WHAT THE EXERCISE ASKS —
Count how many lines in the entries below hold the string "Select", and respond with that number only.

EXTRACTED MATERIAL —
□ □ □ □ □
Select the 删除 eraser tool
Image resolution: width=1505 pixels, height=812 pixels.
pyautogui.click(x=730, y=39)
□ □ □ □ □
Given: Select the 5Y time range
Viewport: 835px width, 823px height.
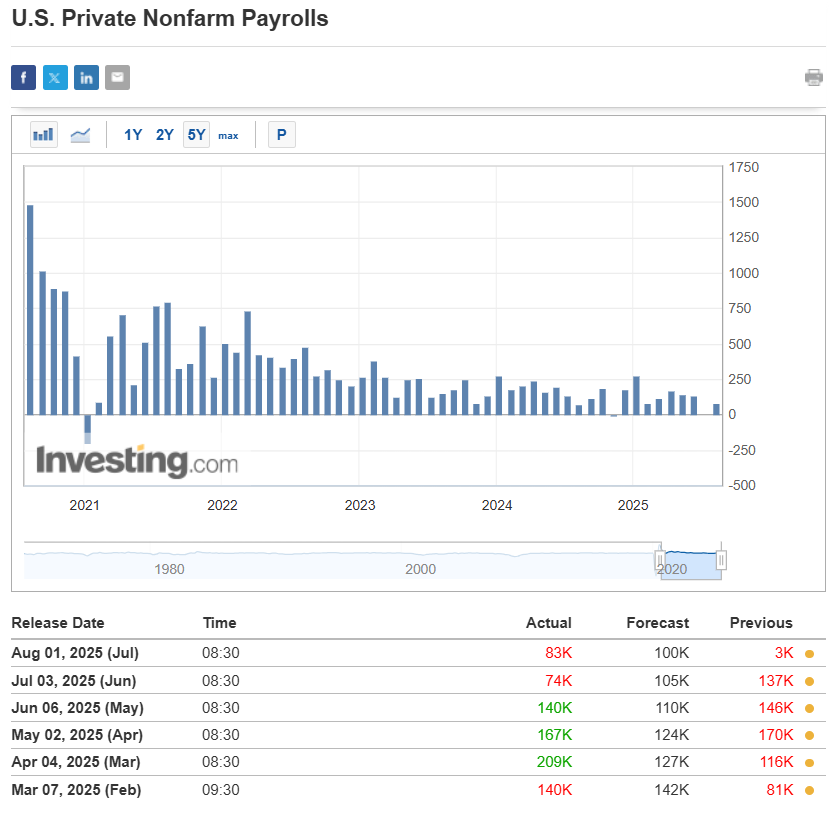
□ □ □ □ □
FINISHED EXERCISE —
2